You can use up to 30 hashtags, but a healthy general rule of thumb is to use up to 11. Also, you want to look for hashtags that aren’t saturated, aka have millions and millions of people using them, because your posts will get lost in the shuffle. Look for super relevant hashtags with a few hundred thousand shares.
Here’s a top tip: Instagram is a fantastic platform if you want to connect with relevant micro-influencers. While their follower numbers are lower than others, their audience is super engaged.

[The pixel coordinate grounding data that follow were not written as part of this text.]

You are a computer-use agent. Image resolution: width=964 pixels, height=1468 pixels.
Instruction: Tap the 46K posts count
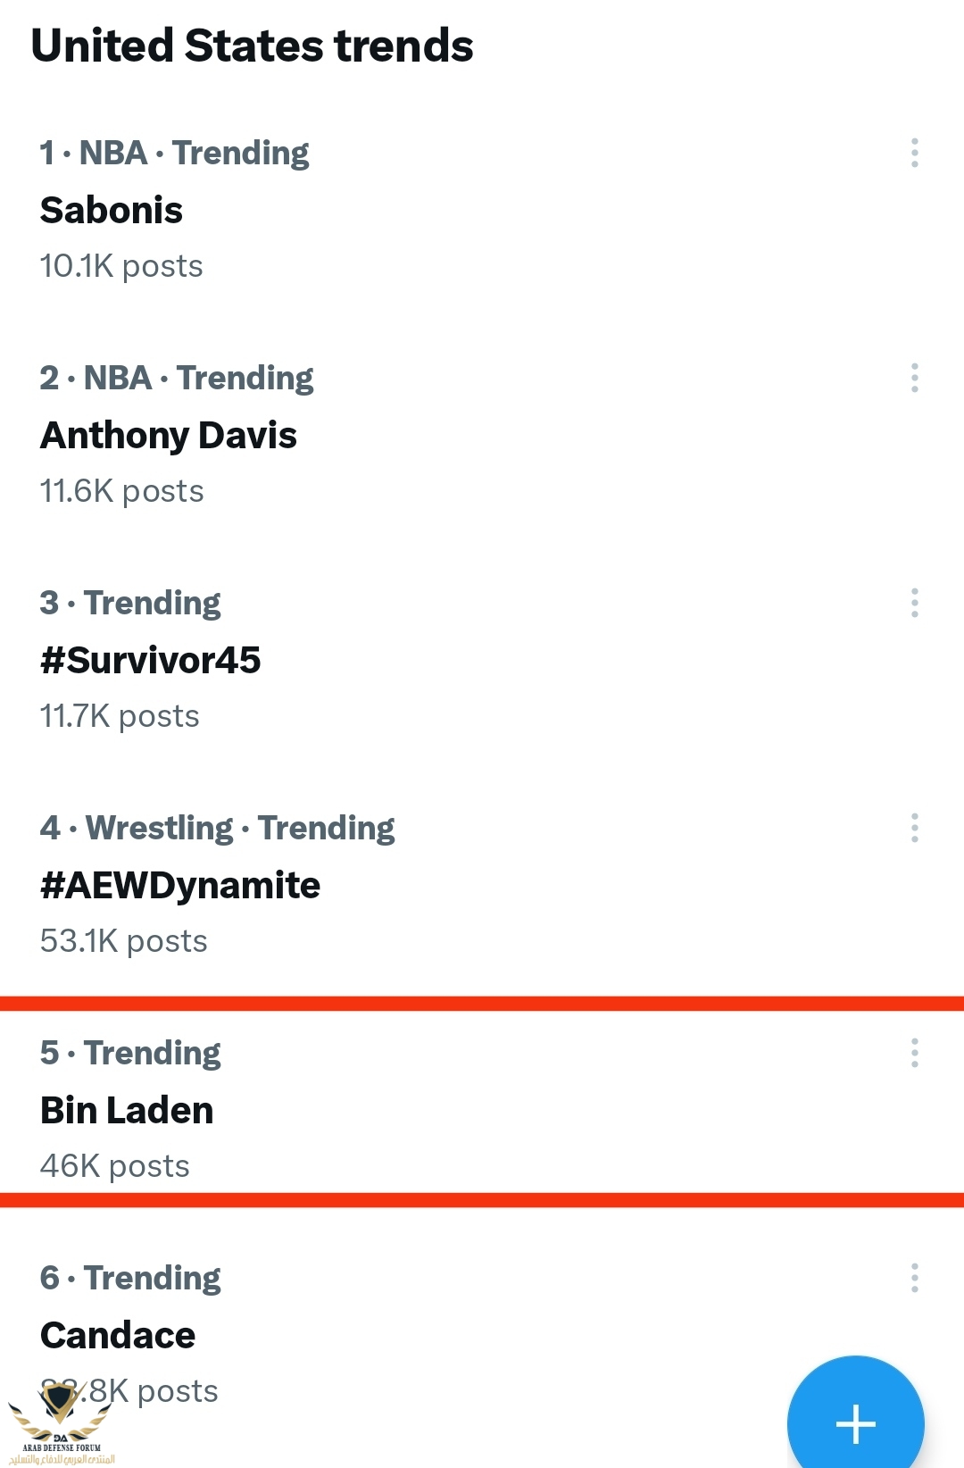click(114, 1166)
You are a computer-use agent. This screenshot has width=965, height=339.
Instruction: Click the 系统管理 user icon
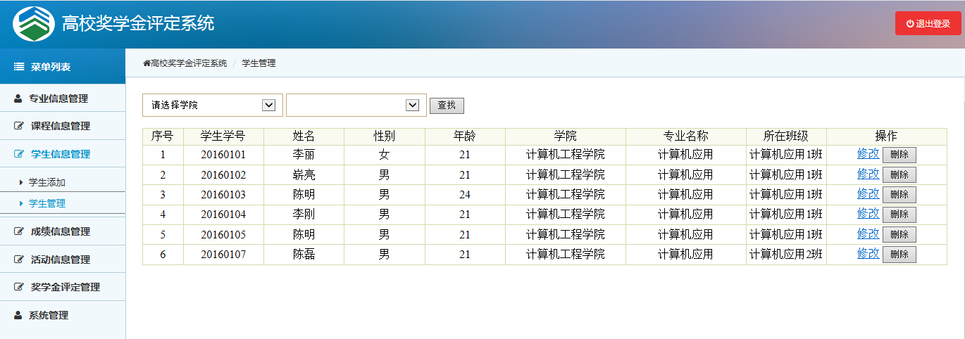[19, 315]
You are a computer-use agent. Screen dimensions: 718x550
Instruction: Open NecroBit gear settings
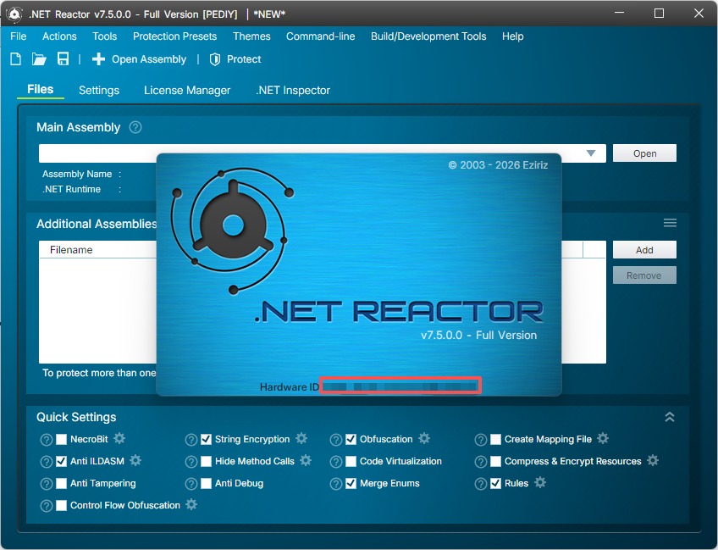119,439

Over 300 million people globally use Pinterest, and the user’s age demographics are evenly spread. Pinterest is fast becoming a ‘marketing must’ because most people who use the platform go there for purchasing inspiration. So the medium is perfect for people with a product-based business, especially if the product falls into a popular Pinterest niche.
Some of the most popular niches on Pinterest include home decor, art, travel, photography, and DIY/crafts.
Posting three Pins per day is the recommended minimum. However, you can post anywhere up to 30 Pins a day without being too ‘spammy.’ Pinterest has an inbuilt scheduler, but pinning content manually generally drives better results. If you’re short on time, a combination of manual pinning and advanced scheduling is an effective strategy.
You can also use a few hashtags within your Pinterest content to increase post visibility. Use the Pinterest search bar to discover relevant hashtags, and use a similar formula to Instagram — e.g., relevant hashtags with a few hundred thousand shares.
Here’s a top tip: Include ‘Pin-able’ images within your blog content, so people can pin your posts to Pinterest. Also, an image’s alt-text is what appears as the content preview text on Pinterest. So make it attention-grabbing, and remember to include a few hashtags at the end.